_EXCERPT:_
-*-*-

Back-Powering and Phantom Power From JTAG
Throughout Yellowstone’s development, I’ve struggled on and off with mysterious problems related to the JTAG programmer. When the programmer is connected to the Yellowstone card, and I turn the computer off and on again, strange things sometimes happen. The Apple IIGS will boot to a screen of green and pink checkered squares, or will beep continuously, or simply freeze. This condition will often persist across multiple on/off/on cycles of the computer’s power switch. Unplugging the JTAG programmer finally returns everything to normal.
I assumed the JTAG programmer was somehow back-powering the Yellowstone card, which in turn might even have been back-powering the computer. When the computer was off, but the JTAG programmer was on (it’s a USB device connected to my PC), it looked like a small amount of power was being provided by the JTAG programmer to the Yellowstone card. In the past I made some half-hearted attempts to troubleshoot the issue, but never really got anywhere, and stopped worrying about it. Yesterday I took another look at the problem.
The JTAG programmer connection has six pins: VCC, GND, TCK, TMS, TDI, and TDO. The VCC pin is used by the programmer to sense the target board’s voltage, so it can set the level of the other data signals properly. Under normal conditions, that means a small amount of current is flowing from the Yellowstone card’s 3.3V supply rail through the VCC pin to the JTAG programmer.
Experiments
How does this work? I disassembled the JTAG programmer to see. Its output stage consists of a 74HC244 and a 74HC07, both of which are powered directly from the VCC pin of the target board. That ensures the output signals will be at the right voltage level. So far, so good. But I also saw several resistors (pull-ups?) between the VCC trace and other signals on the JTAG programmer PCB. Some of these go back to the programmer’s own 3.3V regulator, or to I/O signals from the programmer’s built-in microcontroller. With a multimeter, I measured about 1.4K ohms between the programmer’s 3.3V supply and the VCC trace for the target board. So when the target is off, it will be back-powered by 3.3V through 1.4K ohm from the programmer. That’s not great, but the true situation is likely worse, because there’s probably also additional unwanted current coming from the microcontroller I/O signals depending on what state they’re in, and the effective resistance may therefore be lower.

-*-*-

_SUPPLIED DATA:_
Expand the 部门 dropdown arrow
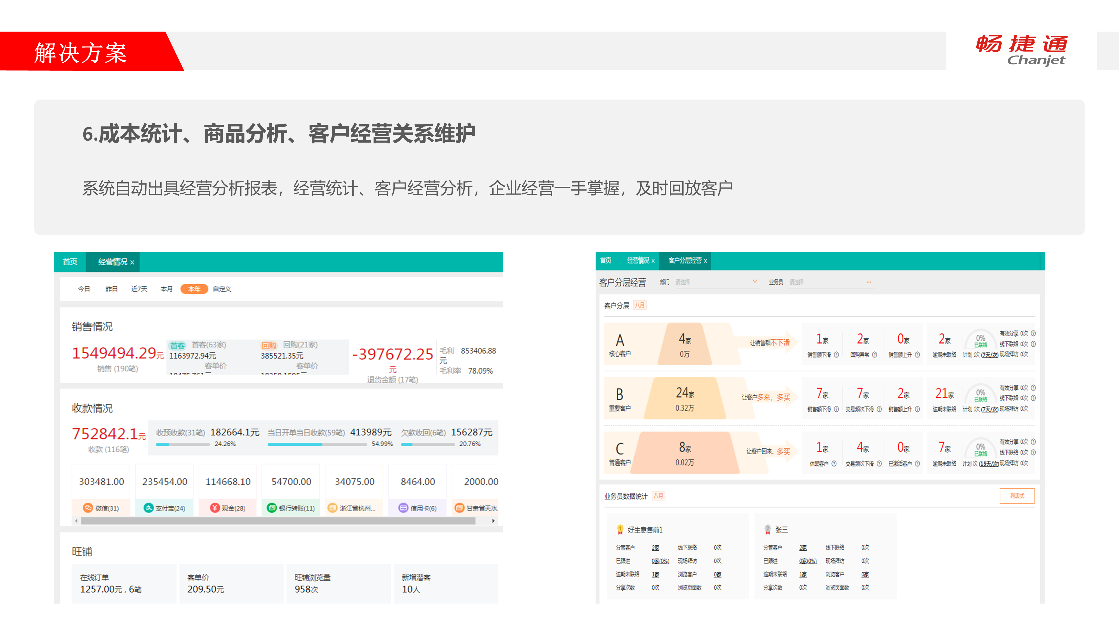 pyautogui.click(x=755, y=281)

-*-*-

_TASKS TO COMPLETE:_
- 1) In the article on JTAG back-powering, rewrite everything from "I assumed the" down to "at the problem.", substituting "target board" for "Yellowstone card".
- 2) Write the next part of the article on JTAG back-powering, starting after its final sentence.
The listing plays no part in this work.

_SOLVED PROBLEMS:_
- 1)
I assumed the JTAG programmer was somehow back-powering the target board, which in turn might even have been back-powering the computer. When the computer was off, but the JTAG programmer was on (it’s a USB device connected to my PC), it looked like a small amount of power was being provided by the JTAG programmer to the target board. In the past I made some half-hearted attempts to troubleshoot the issue, but never really got anywhere, and stopped worrying about it. Yesterday I took another look at the problem.

- 2)
I put everything back together, reconnected the JTAG programmer, but did not turn on the Apple IIgs. With the computer still off, I measured the voltage on Yellowstone’s 3.3V supply rail, and saw 1.3V. Then I measured the voltage on the 5V supply rail and saw 0.5V. Doh! I’m not certain how the FPGA and the computer will behave with those low voltages, as they’re certainly too low to run anything normally, but they may be enough to keep some components half-alive in a strange zombie state. Then when the power is turned on, those components don’t initialize normally, and weird things happen. I’m not sure exactly what the mechanism is, but holding the supply at 1.3V instead of zero when the device is off certainly seems like it could cause strange behavior.
The solution seemed obvious to me: put a diode between the 3.3V supply and the VCC pin on the JTAG header. That would allow current to flow out to the JTAG programmer during normal use, but prevent current from flowing in on the VCC pin when the computer is off. The JTAG programmer would see a voltage that’s a diode drop below 3.3V, so the JTAG signals would also be the same amount lower, but the signals should still be plenty high enough to work. To my poor Yellowstone board that’s already suffered so many cuts and patches, I made one more cut and patched in a 1N914 diode.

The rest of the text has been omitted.